**Extract:**
The gentlemen, as it turns out, are scarcely better. By arriving late for the Ash Wednesday meal, Bruno and his company have missed the ritual passing of the “loving-cup,” which Teofilo counts as an advantage. The idea of sharing a goblet with his fellow diners revolted the fastidiously neat Bruno, who dwells in horrified detail on the way that the men of England gather scraps of food in their beards and neglect to wipe their mouths before drinking.
Against this shadowy background of men gathered in a dark, wood-paneled dining room to exchange their barbarous ceremonies in the last dank vestiges of English winter, the Nolan philosophy and its proponent are intended to blaze like the sun, and they do. At the same time, the unworthiness of Greville’s two donnish guests forces Bruno, in effect, to talk to statues and converse with the living dead. When he begins to speak about Copernicus, they spout adages from Erasmus and shout, “Ad rem, ad rem”—“Get to the point”—with Bruno yelling back, “This IS the point!”

**Set exercise 1:** In the passage about Bruno's Ash Wednesday dinner, what ritual did Bruno and his company miss by arriving late?
**Set exercise 2:** Extend the passage about Bruno's Ash Wednesday dinner, picking up right after its last sentence.
The listing that follows has no connection to the passage about Bruno's Ash Wednesday dinner.

[Entries pointing to words and elements]
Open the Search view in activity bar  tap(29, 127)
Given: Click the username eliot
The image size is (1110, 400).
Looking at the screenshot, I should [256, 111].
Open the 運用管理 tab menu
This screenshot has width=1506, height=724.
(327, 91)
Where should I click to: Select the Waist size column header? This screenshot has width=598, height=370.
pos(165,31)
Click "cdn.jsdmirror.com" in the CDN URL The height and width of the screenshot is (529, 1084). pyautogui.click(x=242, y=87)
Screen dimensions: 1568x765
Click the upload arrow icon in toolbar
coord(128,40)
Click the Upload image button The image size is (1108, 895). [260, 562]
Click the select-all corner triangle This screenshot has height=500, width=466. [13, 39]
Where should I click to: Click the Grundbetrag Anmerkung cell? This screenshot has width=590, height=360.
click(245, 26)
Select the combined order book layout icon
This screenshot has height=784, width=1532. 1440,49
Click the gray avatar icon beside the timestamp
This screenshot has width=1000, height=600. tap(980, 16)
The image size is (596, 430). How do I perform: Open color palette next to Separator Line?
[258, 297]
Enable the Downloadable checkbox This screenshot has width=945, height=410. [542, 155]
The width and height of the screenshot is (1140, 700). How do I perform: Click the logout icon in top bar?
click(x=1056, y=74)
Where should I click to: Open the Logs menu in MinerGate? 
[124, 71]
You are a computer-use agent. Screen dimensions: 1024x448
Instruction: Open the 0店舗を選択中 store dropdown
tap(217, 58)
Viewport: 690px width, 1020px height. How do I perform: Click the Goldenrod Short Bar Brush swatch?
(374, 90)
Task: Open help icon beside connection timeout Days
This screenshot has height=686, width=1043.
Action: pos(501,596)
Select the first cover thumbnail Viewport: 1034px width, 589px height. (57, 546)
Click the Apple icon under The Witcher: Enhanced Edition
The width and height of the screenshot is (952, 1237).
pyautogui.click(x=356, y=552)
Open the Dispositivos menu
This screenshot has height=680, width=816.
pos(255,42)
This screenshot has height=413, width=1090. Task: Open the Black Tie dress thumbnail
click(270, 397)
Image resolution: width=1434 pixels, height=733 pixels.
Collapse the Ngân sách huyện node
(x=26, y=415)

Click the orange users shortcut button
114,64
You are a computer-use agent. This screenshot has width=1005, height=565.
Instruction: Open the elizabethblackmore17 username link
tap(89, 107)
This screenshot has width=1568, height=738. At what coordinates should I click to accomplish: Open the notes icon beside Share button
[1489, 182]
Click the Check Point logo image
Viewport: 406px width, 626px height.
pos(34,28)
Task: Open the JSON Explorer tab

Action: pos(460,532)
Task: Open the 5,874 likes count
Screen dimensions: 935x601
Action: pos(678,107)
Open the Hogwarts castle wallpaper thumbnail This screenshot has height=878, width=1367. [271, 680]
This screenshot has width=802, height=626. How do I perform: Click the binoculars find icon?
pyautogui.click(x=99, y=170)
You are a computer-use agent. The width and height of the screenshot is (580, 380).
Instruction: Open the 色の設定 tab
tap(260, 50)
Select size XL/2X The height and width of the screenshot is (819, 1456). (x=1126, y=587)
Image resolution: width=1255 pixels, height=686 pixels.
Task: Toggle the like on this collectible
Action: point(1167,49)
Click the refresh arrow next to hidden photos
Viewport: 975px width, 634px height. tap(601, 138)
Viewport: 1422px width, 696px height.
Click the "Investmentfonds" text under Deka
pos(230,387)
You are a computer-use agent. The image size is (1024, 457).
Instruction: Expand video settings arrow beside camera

**Written reply 1:** They missed the ritual passing of the "loving-cup."

**Written reply 2:**
The dialogue’s endless play between dark, light, and shadow broadly emphasizes the Nolan’s ability to shed light everywhere, in order to discern reality from its image, in human nature, in religion, and in the infinite reaches of the heavens. Armed with his philosophy, he strikes a sure path through a world of oscillating appearances. His struggles on the streets of London and the waters of the Thames are a symbol, like the dark, dangerous Naples of The Candlemaker, of maneuvering through a world he had once thought was “fine as it is.” That world had since shown him much more of its cruelty, and he aimed his praise of it more at the stars in heaven than at the maelstrom on the ground. He also directed a good measure of praise to himself. To all those who had missed his message in Oxford, Bruno drives home the originality of his ideas, in the words of his character Teofilo. (It is worth remembering that extravagant self-promotion, like extravagant flattery, was frequent among sixteenth-century men, from Benvenuto Cellini, whose biography is a masterpiece of inflated exploits, to Theophrastus Aureolus Bombastus von Hohenheim, alias Paracelsus, who gave the world the adjective “bombastic.”)
Now, what shall I say of the Nolan? Perhaps, when he is as close to me as I am to myself, it is inappropriate for me to praise him? Certainly, there is no reasonable man who would reprove me for that, for on this occasion it is not only appropriate but also necessary.
He goes on, remarkably, to make a stinging condemnation of European colonialism, before contrasting the effects of the Nolan philosophy with the effects of capitalist greed. At the time, England had only begun its colonial explorations; Bruno was writing primarily about Spain and Portugal. He must have read the denunciations of Spanish cruelty in Mexico made by the Dominican Bartolomé de Las Casas—most probably in Naples, where the Dominicans knew a thing or two about Spanish oppression themselves.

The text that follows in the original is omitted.